**Schriftliche Aufgabe 1**
Gib den Abschnitt des Artikels über das G7-Treffen von "Was tun? Waigel" bis "durch Strukturreformen lösen." wieder und tausche dabei "Rußland" gegen "Polen".

**Auswahl**
------------------------------------------------------------
■ Die Finanzminister der G7-Staaten trafen sich in Berlin: Wenn Waigel nicht mehr weiterweiß
Der einstige Lehrmeister sah alt aus. Auf dem Treffen der G7-Finanzminister in Berlin stand Theo Waigel da mit schwacher Konjunktur und D-Mark und ohne jeglichen Plan gegen die Wirtschaftskrise. Die bisherigen Rezepte versagen: Die Zinsen sind ohnehin so niedrig, daß praktisch kein Spielraum mehr besteht, per Geldpolitik die Wirtschaft anzukurbeln. Die haushaltspolitische Zwangsjacke von Maastricht verhindert, daß die Regierung Geld in den Markt pumpen kann, um Jobs zu schaffen. Und obwohl die D-Mark bereits zum Wohle der Exportwirtschaft abgewertet ist, stieg die Arbeitslosigkeit auf den höchsten Stand seit 1933.
Was tun? Waigel weiß es nicht. Seine Hilflosigkeit versuchte er in Berlin mit einem Wort zu kaschieren, das er in fast jedem Satz zu gleich welchem Thema unterbrachte. Es lautet Strukturreformen.
Der IWF habe Deutschland für seine Strukturreformen gelobt, aber auch weitere Strukturreformen angemahnt. Die Arbeitslosigkeit sei mit Strukturreformen zu bezwingen. Rußland habe schon gute Fortschritte bei den Strukturreformen gemacht, Japan habe weiter Strukturreformen zugesichert, und die verschuldeten Entwicklungsländer müßten ihre Krise durch Strukturreformen lösen.
------------------------------------------------------------
**Datensatzeinträge**
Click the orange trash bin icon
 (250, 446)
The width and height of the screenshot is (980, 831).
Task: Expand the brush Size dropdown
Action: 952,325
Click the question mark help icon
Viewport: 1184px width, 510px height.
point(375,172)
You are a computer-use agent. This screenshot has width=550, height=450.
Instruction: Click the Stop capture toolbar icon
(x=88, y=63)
------------------------------------------------------------
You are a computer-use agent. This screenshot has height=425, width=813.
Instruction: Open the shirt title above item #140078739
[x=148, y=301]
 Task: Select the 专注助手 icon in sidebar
------------------------------------------------------------
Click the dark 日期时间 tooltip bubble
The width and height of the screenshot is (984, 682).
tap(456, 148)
------------------------------------------------------------
**Schriftliche Aufgabe 2**
Schreibe aus den Datensätzen die Zeilen von der Zeile mit "has height=425, width=813." bis zur Zeile mit "Task: Select the 专注助手 icon in sidebar" unverändert ab.

**Vollständige Antwort 1**
Was tun? Waigel weiß es nicht. Seine Hilflosigkeit versuchte er in Berlin mit einem Wort zu kaschieren, das er in fast jedem Satz zu gleich welchem Thema unterbrachte. Es lautet Strukturreformen.
Der IWF habe Deutschland für seine Strukturreformen gelobt, aber auch weitere Strukturreformen angemahnt. Die Arbeitslosigkeit sei mit Strukturreformen zu bezwingen. Polen habe schon gute Fortschritte bei den Strukturreformen gemacht, Japan habe weiter Strukturreformen zugesichert, und die verschuldeten Entwicklungsländer müßten ihre Krise durch Strukturreformen lösen.

**Vollständige Antwort 2**
You are a computer-use agent. This screenshot has height=425, width=813.
Instruction: Open the shirt title above item #140078739
[x=148, y=301]
 Task: Select the 专注助手 icon in sidebar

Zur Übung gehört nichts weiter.